*** Opening of Dataset ***

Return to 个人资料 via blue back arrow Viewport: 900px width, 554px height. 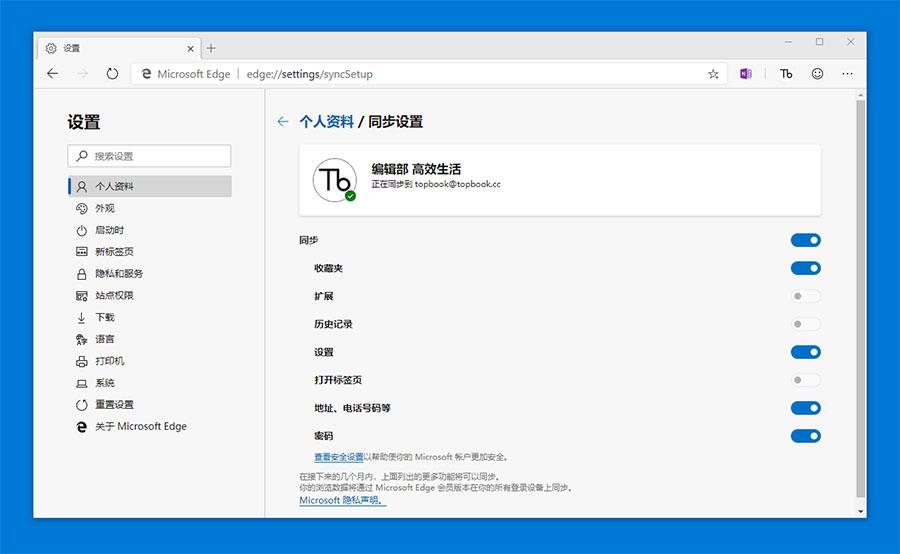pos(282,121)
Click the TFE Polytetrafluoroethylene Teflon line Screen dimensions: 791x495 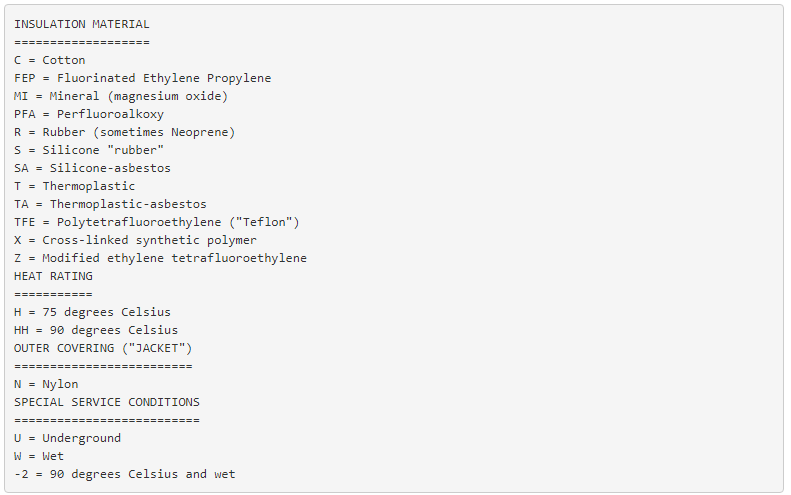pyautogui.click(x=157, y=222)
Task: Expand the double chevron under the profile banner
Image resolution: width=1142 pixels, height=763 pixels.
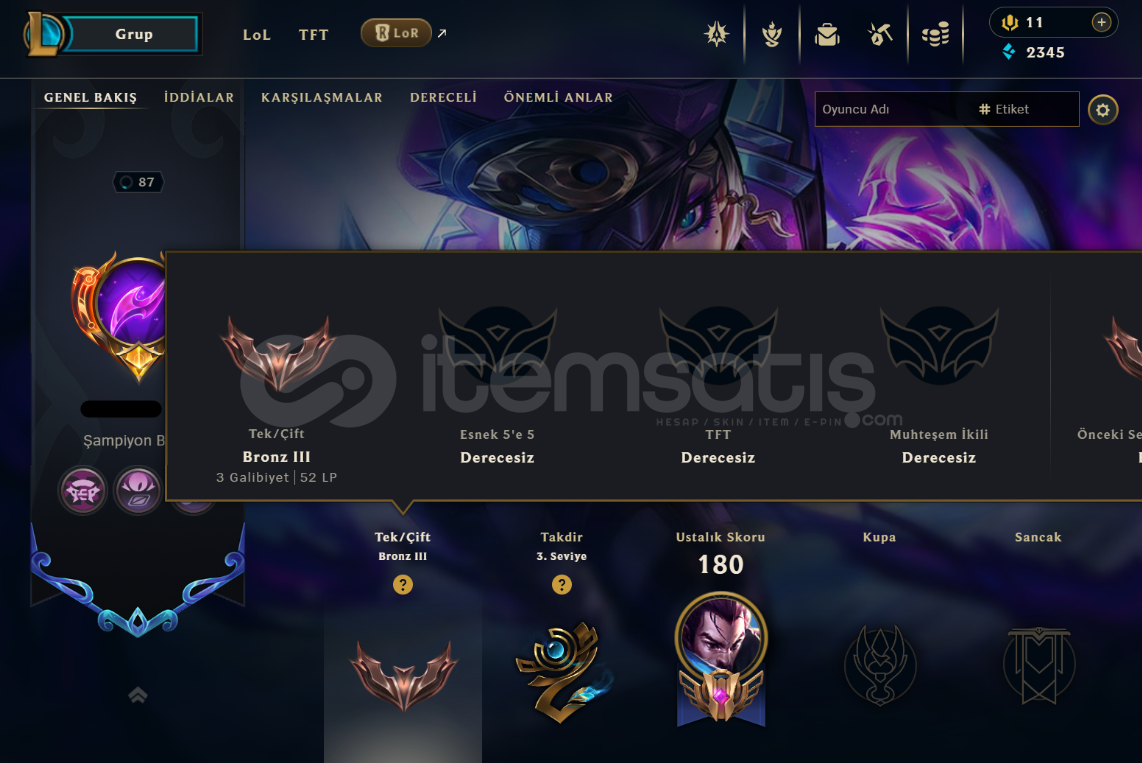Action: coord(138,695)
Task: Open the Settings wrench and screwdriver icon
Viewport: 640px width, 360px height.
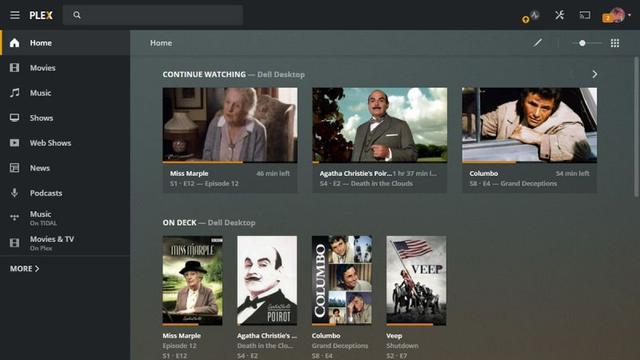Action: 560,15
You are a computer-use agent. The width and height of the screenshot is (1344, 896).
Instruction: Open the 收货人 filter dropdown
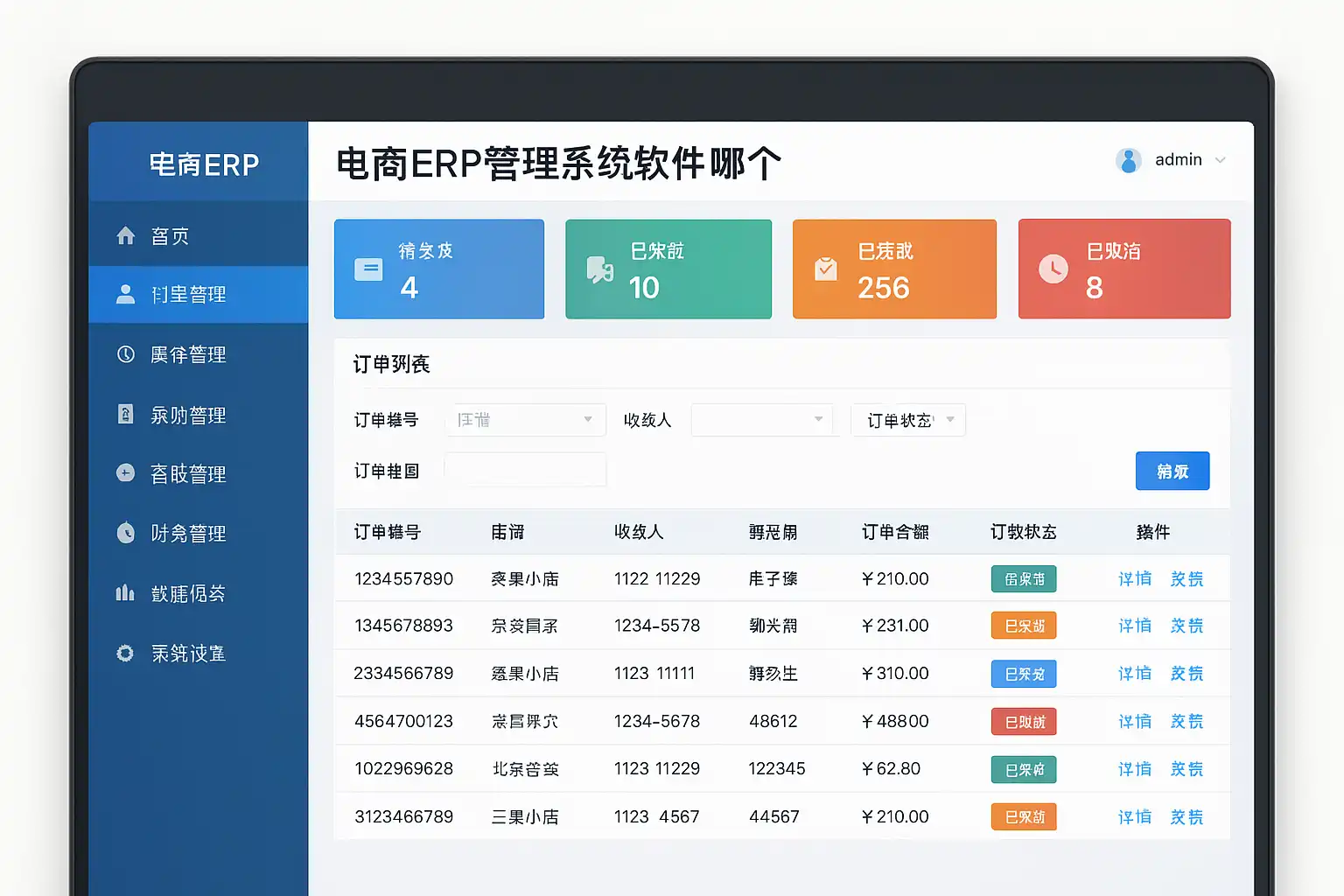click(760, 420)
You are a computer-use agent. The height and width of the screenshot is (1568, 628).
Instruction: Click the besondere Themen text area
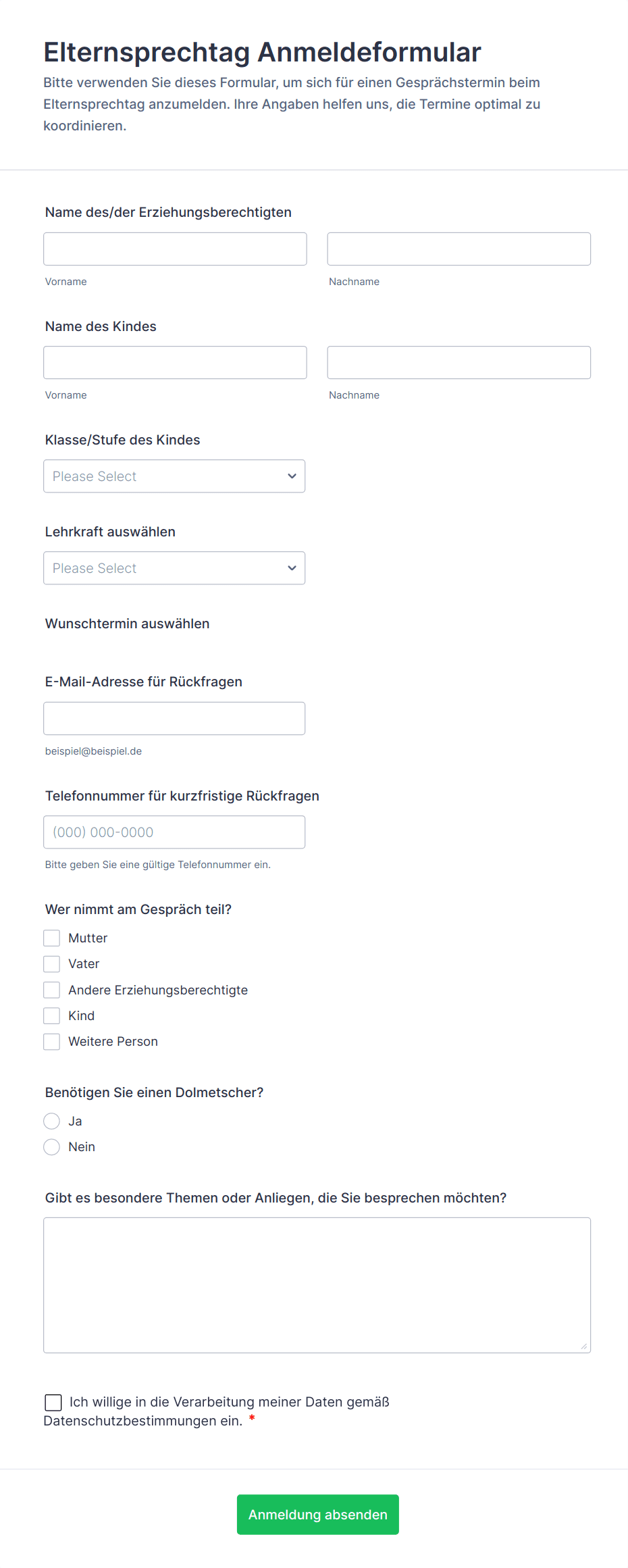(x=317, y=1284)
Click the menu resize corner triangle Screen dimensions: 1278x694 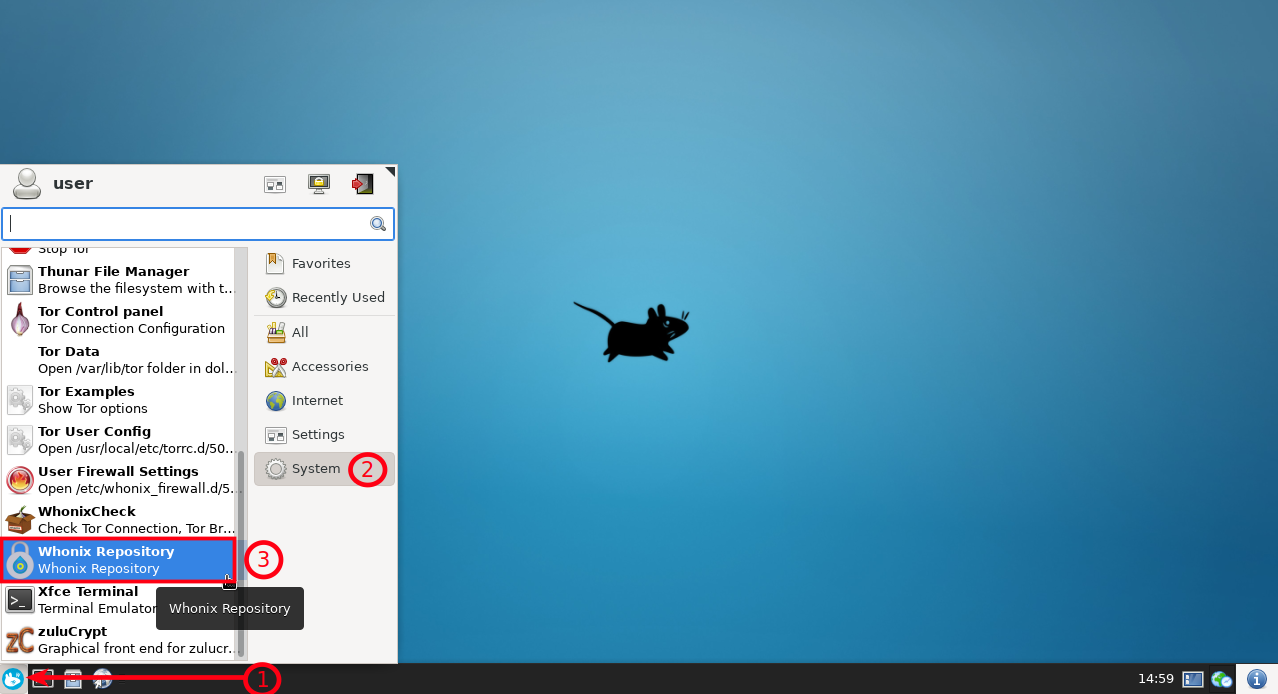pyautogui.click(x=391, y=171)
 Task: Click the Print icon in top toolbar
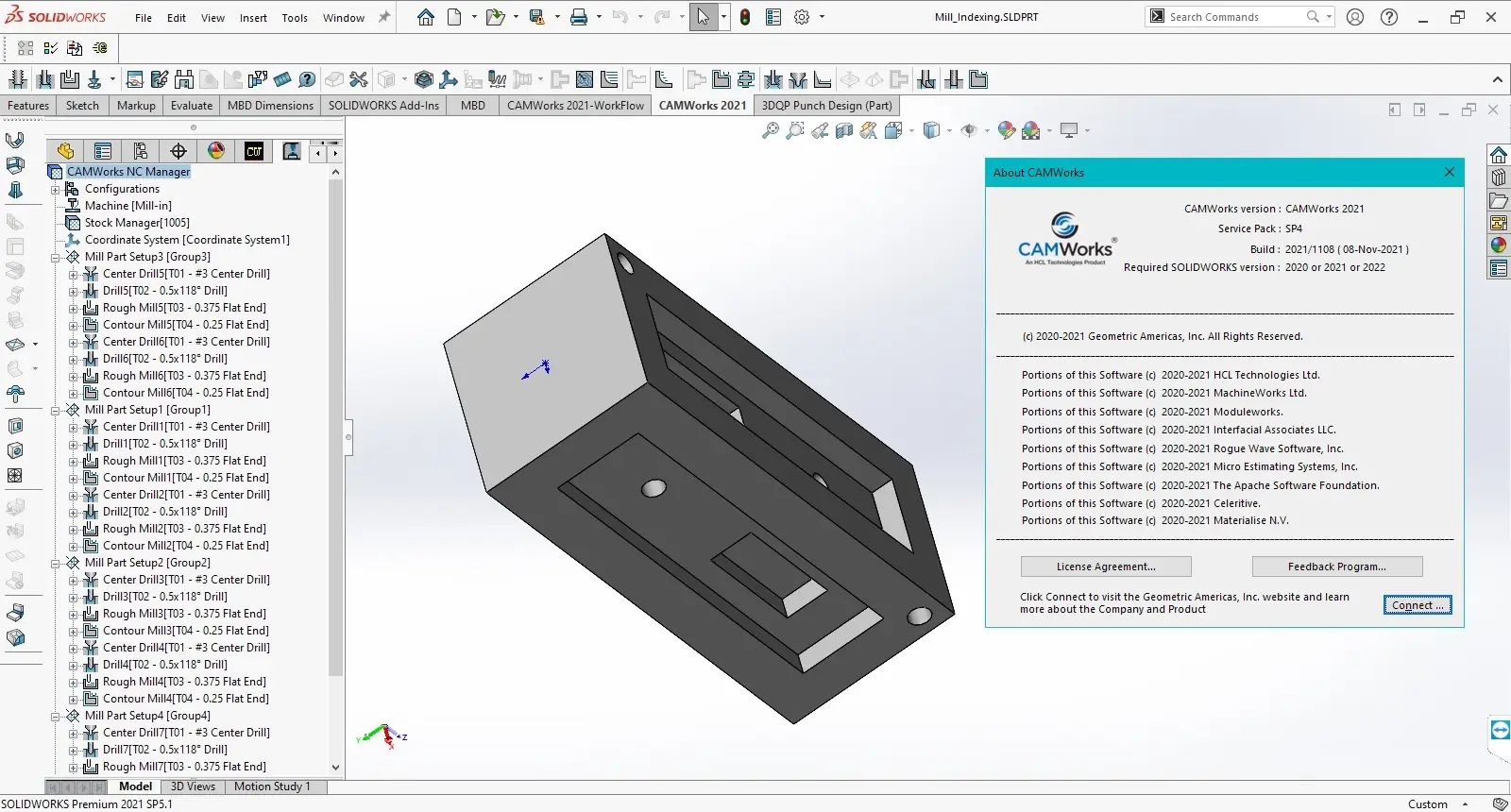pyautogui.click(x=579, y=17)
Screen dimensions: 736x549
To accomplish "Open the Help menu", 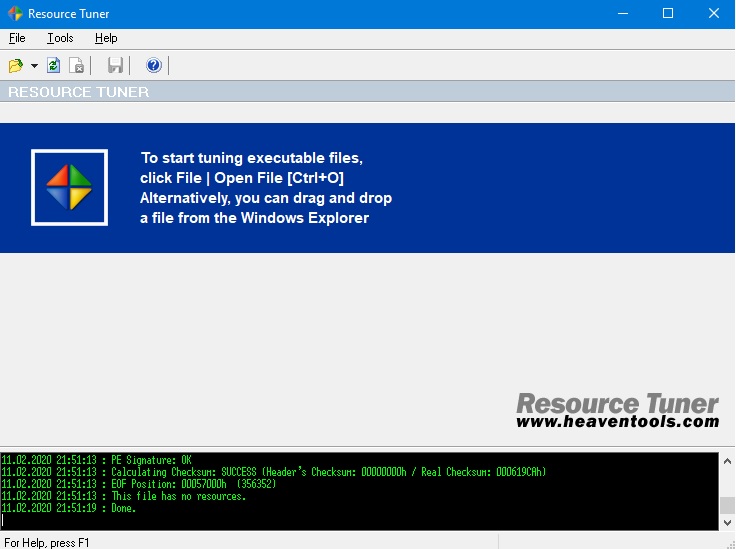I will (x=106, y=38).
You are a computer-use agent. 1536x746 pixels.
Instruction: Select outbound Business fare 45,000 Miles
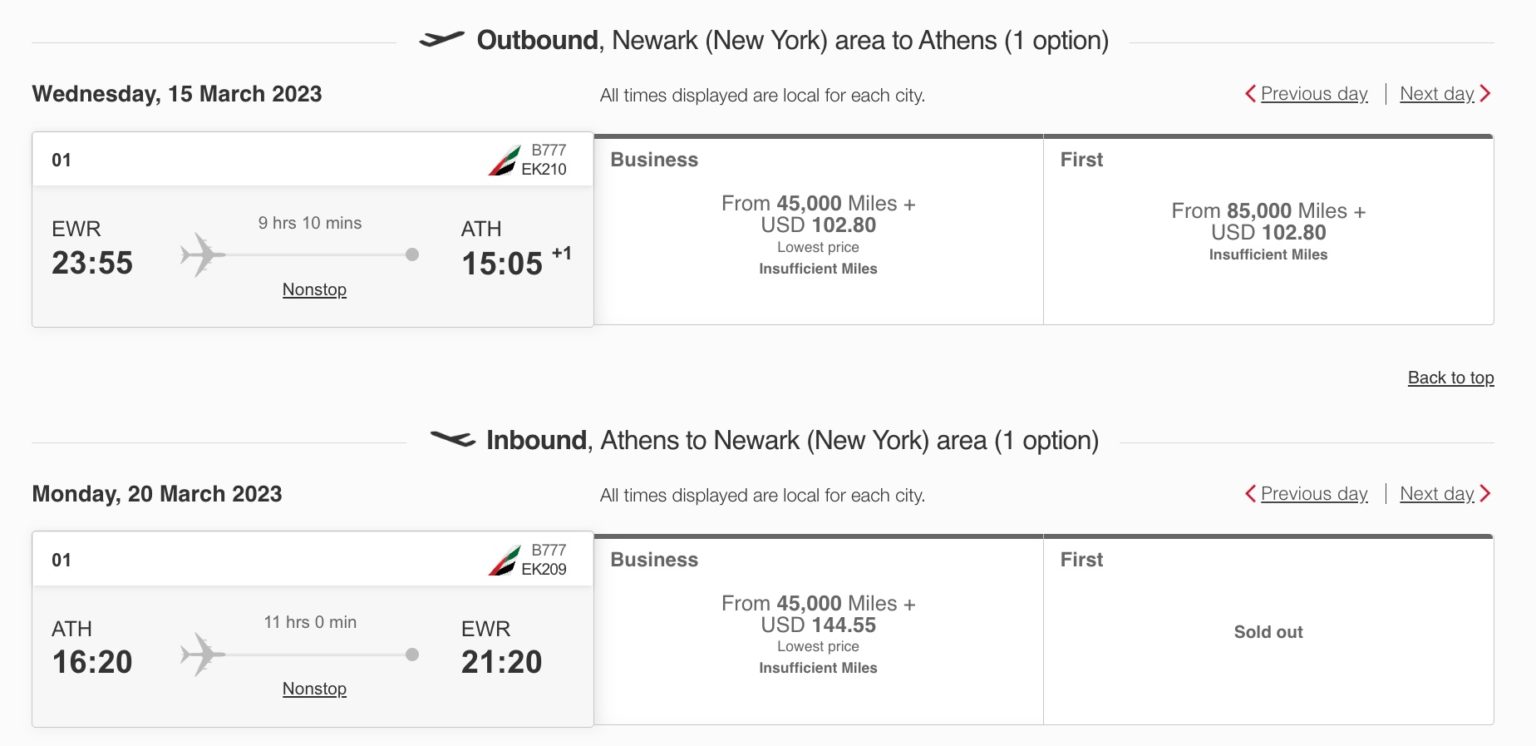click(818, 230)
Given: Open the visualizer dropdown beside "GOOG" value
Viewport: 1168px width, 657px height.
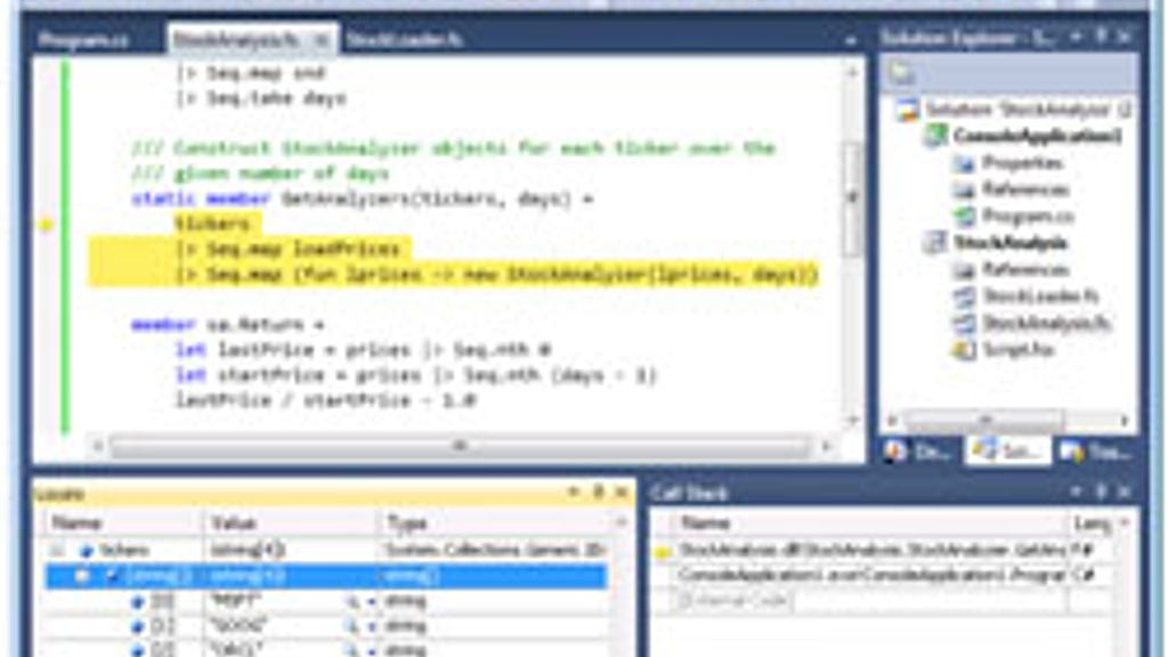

*** Close of Dataset ***

Report each line in the data above that holds the word "screenshot" by copying it.

- [Solution below]
You are a computer-use agent. The width and height of the screenshot is (1344, 896).
You are a computer-use agent. The height and width of the screenshot is (1568, 628).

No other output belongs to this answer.